- DATA FOR PROCESSING -
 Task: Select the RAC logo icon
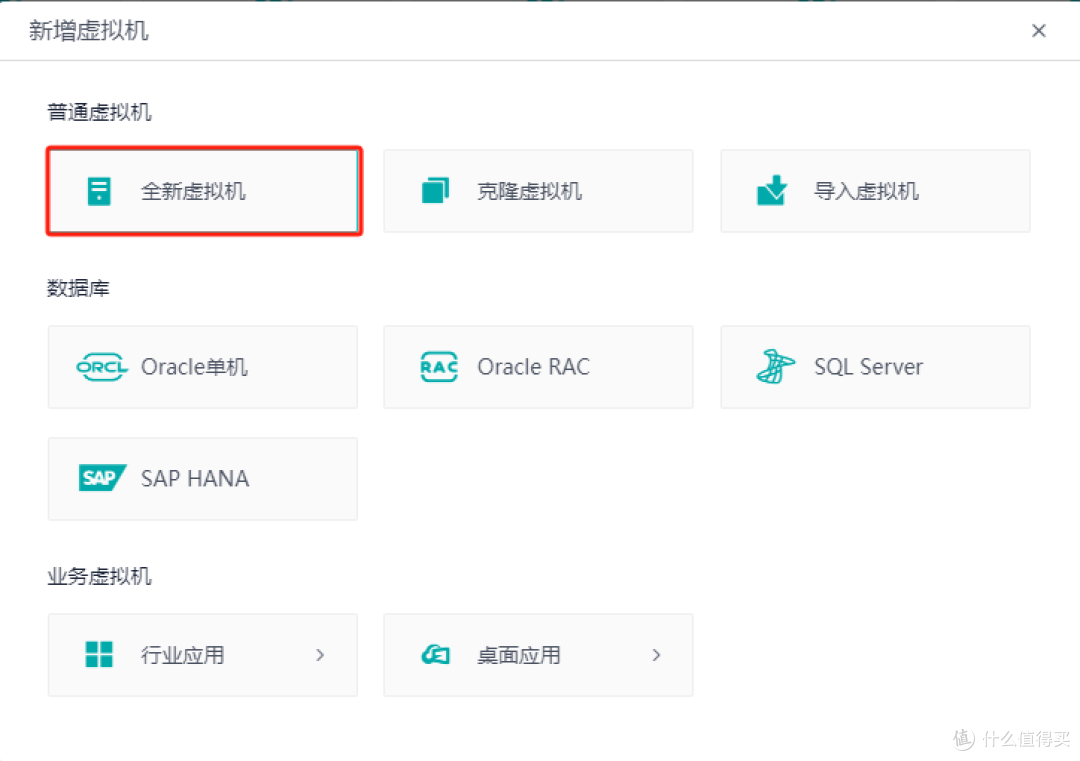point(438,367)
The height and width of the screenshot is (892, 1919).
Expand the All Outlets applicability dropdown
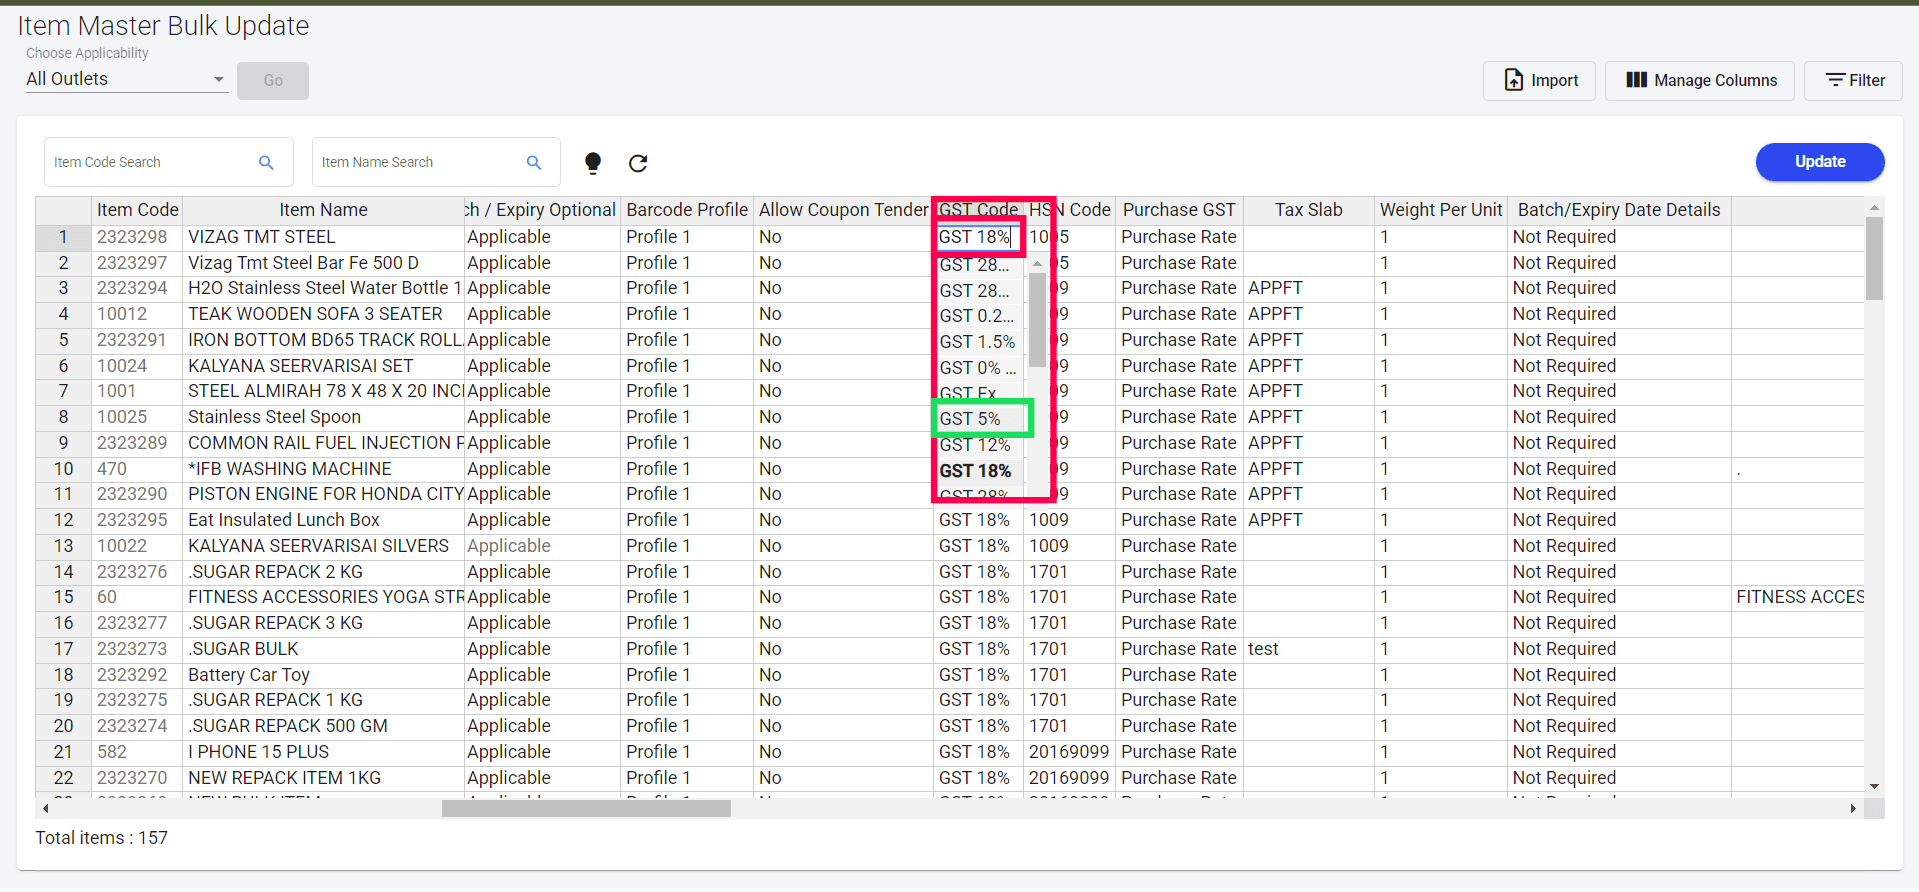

---

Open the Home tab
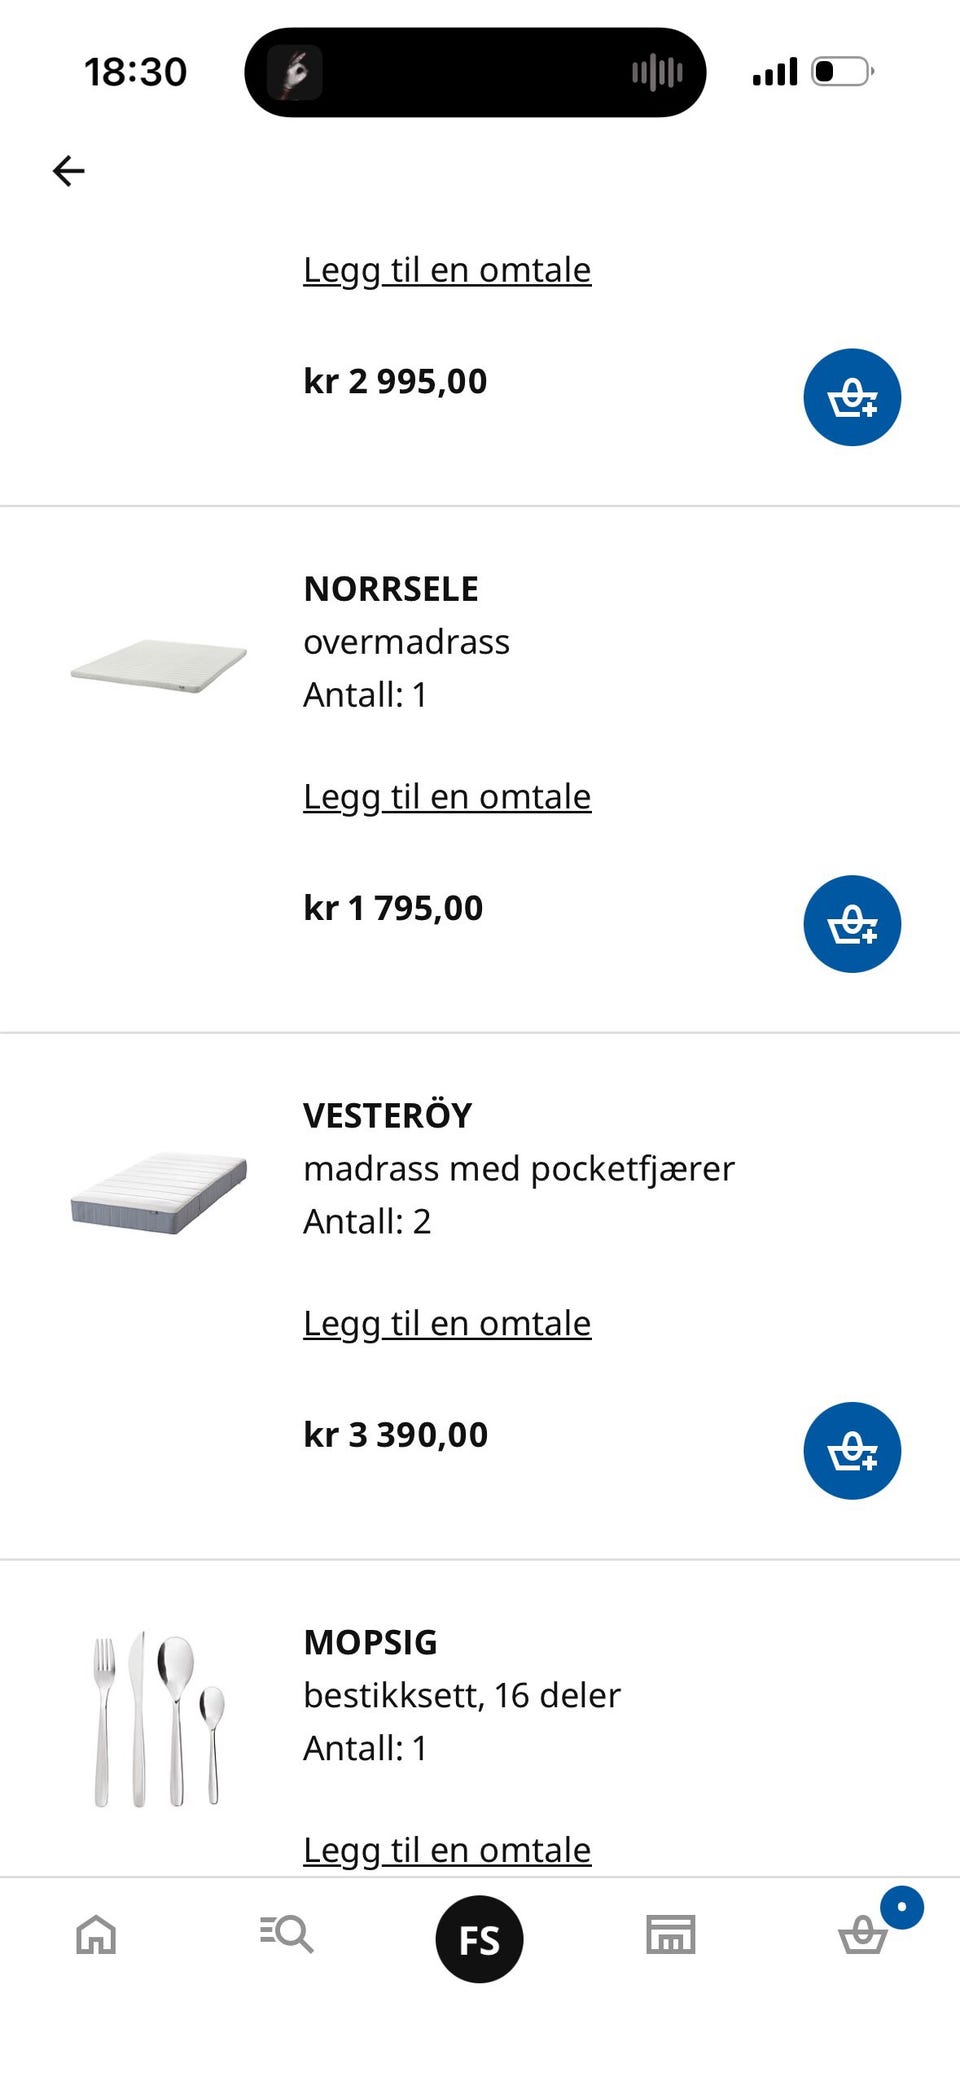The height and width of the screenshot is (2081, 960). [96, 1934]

- WHAT YOU ARE ASKED TO DO -
Only the lines starting at the one that includes "Task: Select the RAC logo icon" and ending at the one that includes "Expand the All Outlets applicability dropdown" should be retyped, exactly, from the records above; no pictures.

- OUTPUT -
 Task: Select the RAC logo icon
point(438,367)
The height and width of the screenshot is (892, 1919).
Expand the All Outlets applicability dropdown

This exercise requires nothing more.